Integrating $\int \frac{dx}{1+\frac{a}{x}}$ First-year problem: 
How do I integrate

$$ \int \frac{dx}{1+\frac{a}{x}}? $$

My guess is $u$-substitution, or partial fractions, but nothing that I try seems to work...
 A: \begin{align*}
\int\frac{dx}{1+a/x}&=\int\frac{x\,dx}{x+a}\\[1em]

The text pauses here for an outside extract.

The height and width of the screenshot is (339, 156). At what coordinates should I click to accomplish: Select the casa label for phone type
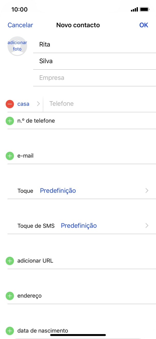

&=\int\left(1-\frac{a}{x+a}\right) dx\\[1em]
&=x-a\ln |x+a|+C
\end{align*}
A: Hint:
$$\frac1{1+\frac ax}=\frac x{x+a}=1-\frac a{x+a}$$
A: Hint Multiply both numerator and denominator by $x$ to rewrite the integral as
$$\int \frac{x \,dx}{x + a}.$$
A: $$\int \frac{dx}{1+\frac{a}{x}}=\int \frac{x}{x+a}dx=\int \left( \frac{x+a}{x+a}-\frac{a}{x+a}\right)dx=\int \left( 1-\frac{a}{x+a}\right)dx$$
Can you continue?
A: Hint:
$$\int \frac{dx}{1+a/x}=\int \frac{x\,dx}{x+a}$$ and set $u=x+a$
A: $$ \int \frac{dx}{1+a/x}=\int \frac {x\,dx}{x+a}\,dx$$ Now let $u = x+a$, $du=dx$ and $x = u-a$. This gives you $$\begin{align}\int \frac{(u-a)\,du}{u} & = \int\left(1 - \frac au\right)\,du\\ & = u - a\ln|u| + C \\ &= (x+a)- a\ln|(x+a)| + C \\ &= x-a\ln|x+a|+c\end{align}$$
A: Simple, just consider :
$$\frac{1}{1+\frac{a}{x}} = \frac{x}{a+x}=\frac{-a + a +x}{a+x} = 1 - \frac{a}{a+x} $$
So the integral is :
\begin{eqnarray}
\int \frac{1}{1+\frac{a}{x}} &=& \int dx - a\int\frac{dx}{a+x}
\\
&=& x - a ln(a+x) 
\end{eqnarray}
A: Obseve that
\begin{equation*}
\int (1-\frac{a}{a+x})dx\\
=-a\int\frac{1}{u}du+\int 1dx
\end{equation*}
by using the substitution $u=a+x.$ Then 
\begin{equation*}
x-a\log(u).
\end{equation*}
Substitute back to get 
\begin{equation*}
x-a\log|a+x|+C.
\end{equation*}